> Описание задания: Можете дословно воспроизвести строки от той, где стоит «Where should I», до последней строки включительно?

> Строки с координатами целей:
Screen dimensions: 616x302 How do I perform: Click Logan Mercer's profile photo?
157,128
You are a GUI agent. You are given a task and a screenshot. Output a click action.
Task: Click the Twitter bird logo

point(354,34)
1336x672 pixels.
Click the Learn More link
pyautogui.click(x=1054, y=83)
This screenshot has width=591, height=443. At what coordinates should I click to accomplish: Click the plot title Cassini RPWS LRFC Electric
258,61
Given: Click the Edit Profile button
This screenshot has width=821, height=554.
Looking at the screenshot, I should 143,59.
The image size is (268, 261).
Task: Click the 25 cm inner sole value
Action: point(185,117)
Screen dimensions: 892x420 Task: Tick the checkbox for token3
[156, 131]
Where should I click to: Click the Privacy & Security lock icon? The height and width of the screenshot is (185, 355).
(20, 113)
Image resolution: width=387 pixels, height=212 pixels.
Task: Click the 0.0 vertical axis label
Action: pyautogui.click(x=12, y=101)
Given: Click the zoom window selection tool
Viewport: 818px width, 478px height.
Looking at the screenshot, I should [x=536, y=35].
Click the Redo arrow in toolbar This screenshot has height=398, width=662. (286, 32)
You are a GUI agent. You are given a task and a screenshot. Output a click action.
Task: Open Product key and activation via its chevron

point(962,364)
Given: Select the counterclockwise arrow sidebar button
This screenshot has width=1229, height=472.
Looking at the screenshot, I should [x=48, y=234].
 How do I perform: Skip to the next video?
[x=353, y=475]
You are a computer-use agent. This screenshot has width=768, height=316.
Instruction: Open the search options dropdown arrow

> Правильный ответ:
Where should I click to: Click the Privacy & Security lock icon? The height and width of the screenshot is (185, 355).
(20, 113)
Image resolution: width=387 pixels, height=212 pixels.
Task: Click the 0.0 vertical axis label
Action: pyautogui.click(x=12, y=101)
Given: Click the zoom window selection tool
Viewport: 818px width, 478px height.
Looking at the screenshot, I should [x=536, y=35].
Click the Redo arrow in toolbar This screenshot has height=398, width=662. (286, 32)
You are a GUI agent. You are given a task and a screenshot. Output a click action.
Task: Open Product key and activation via its chevron

point(962,364)
Given: Select the counterclockwise arrow sidebar button
This screenshot has width=1229, height=472.
Looking at the screenshot, I should [x=48, y=234].
 How do I perform: Skip to the next video?
[x=353, y=475]
You are a computer-use agent. This screenshot has width=768, height=316.
Instruction: Open the search options dropdown arrow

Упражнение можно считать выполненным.